PRELIMINARY CFP (which will be circulated) FOLLOWS

OPT 2011
(proposed) NIPS Workshop on Optimization for Machine Learning
NIPS2011 Workshop


Optimization is a well-established, mature discipline. But the way we use this discipline is undergoing a rapid transformation: the advent of modern data intensive applications in statistics, scientific computing, or data mining and machine learning, is forcing us to drop theoretically powerful methods in favor of simpler but more scalable ones. This changeover exhibits itself most starkly in machine learning, where we have to often process massive datasets;
this necessitates not only reliance on large-scale optimization techniques, but also the need to develop methods "tuned" to the specific needs of machine learning problems.

Background and Objectives

We build on OPT2008, OPT2009, and OPT2010---the forerunners of this workshop. All three workshops happened as a part of NIPS. Beyond this major precedent, there have been other related workshops such as the "Mathematical
Programming in Machine Learning / Data Mining" series (2005 to 2007) and the BigML NIPS 2007 workshop.

Our workshop has the following major aims:

* Provide a platform for increasing the interaction between researchers from optimization, operations research, statistics, scientific computing, and machine learning;
* Identify key problems and challenges that lie at the intersection of optimization and ML;
* Narrow the gap between optimization and ML, to help reduce rediscovery, and thereby accelerate new advances.

Call for Participation

This year we invite two types of submissions to the workshop:

(i) contributed talks and/or posters
(ii) open problems

For the latter, we request the authors to prepare a few slides that clearly
present, motivate, and explain an important open problem --- the main aim here
is to foster active discussion. Our call for open problems is modeled after a
similar session that takes place at COLT. The topics of interest for the open
problem session are the same as those for regular submissions; please see
below for details.

In addition to open problems, we invite high quality submissions for
presentation as talks or poster presentations during the workshop. We are
especially interested in participants who can contribute theory / algorithms,
applications, or implementations with a machine learning focus on the
following topics:


* Stochastic, Parallel and Online Optimization,
- Large-scale learning, massive data sets
- Distributed algorithms
- Optimization on massively parallel architectures
- Optimization using GPUs, Streaming algorithms
- Decomposition for large-scale, message-passing and online learning
- Stochastic approximation
- Randomized algorithms

* Algorithms and Techniques (application oriented)
- Global and Lipschitz optimization
- Algorithms for non-smooth optimization
- Linear and higher-order relaxations
- Polyhedral combinatorics applications to ML problems

* Nonconvex Optimization,
- Nonconvex quadratic programming, including binary QPs
- Convex Concave Decompositions, D.C. Programming, EM
- Training of deep architectures and large hidden variable models
- Approximation Algorithms
- Nonconvex, nonsmooth optimization

* Optimization with Sparsity constraints
- Combinatorial methods for L0 norm minimization
- L1, Lasso, Group Lasso, sparse PCA, sparse Gaussians
- Rank minimization methods
- Feature and subspace selection

* Combinatorial Optimization
- Optimization in Graphical Models
- Structure learning
- MAP estimation in continuous and discrete random fields
- Clustering and graph-partitioning
- Semi-supervised and multiple-instance learning

Important Dates

* Deadline for submission of papers: 21st October 2011
* Notification of acceptance: 12th November 2011
* Final version of submission: 24th November 2011

Please note that at least one author of each accepted paper must be available
to present the paper at the workshop. Further details regarding the
submission process are available at the workshop homepage.

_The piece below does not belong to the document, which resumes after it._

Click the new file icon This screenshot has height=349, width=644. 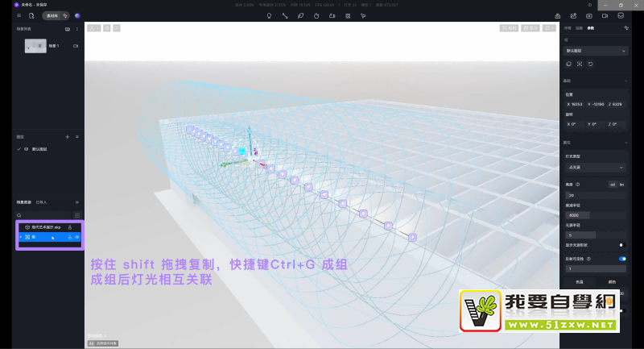[x=31, y=15]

The workshop will be a one-day event with a morning and afternoon session. In
addition to a lunch break, long coffee breaks will be offered both in the
morning and afternoon.

A new session on open problems is proposed for spurring active discussion and
interaction amongst the participants. A key aim of this session will be on
establishing areas and identifying problems of interest to the community.

Invited Speakers

Stephen Boyd (Stanford)
* Aharon Ben-Tal (Technion)
* Ben Recht (UW Madison)

Workshop Organizers

* Suvrit Sra, Max Planck Institute for Intelligent Systems
* Sebastian Nowozin, Microsoft Research, Cambridge, UK
* Stephen Wright, University of Wisconsin, Madison


Author Information

Suvrit Sra (MIT)

Suvrit Sra is a faculty member within the EECS department at MIT, where he is also a core faculty member of IDSS, LIDS, MIT-ML Group, as well as the statistics and data science center. His research spans topics in optimization, matrix theory, differential geometry, and probability theory, which he connects with machine learning --- a key focus of his research is on the theme "Optimization for Machine Learning” (

Stephen Wright (UW-Madison)

Steve Wright is a Professor of Computer Sciences at the University of Wisconsin-Madison. His research interests lie in computational optimization and its applications to science and engineering. Prior to joining UW-Madison in 2001, Wright was a Senior Computer Scientist (1997-2001) and Computer Scientist (1990-1997) at Argonne National Laboratory, and Professor of Computer Science at the University of Chicago (2000-2001). He is the past Chair of the Mathematical Optimization Society (formerly the Mathematical Programming Society), the leading professional society in optimization, and a member of the Board of the Society for Industrial and Applied Mathematics (SIAM). Wright is the author or co-author of four widely used books in numerical optimization, including "Primal Dual Interior-Point Methods" (SIAM, 1997) and "Numerical Optimization" (with J. Nocedal, Second Edition, Springer, 2006). He has also authored over 85 refereed journal papers on optimization theory, algorithms, software, and applications. He is coauthor of widely used interior-point software for linear and quadratic optimization. His recent research includes algorithms, applications, and theory for sparse optimization (including applications in compressed sensing and machine learning).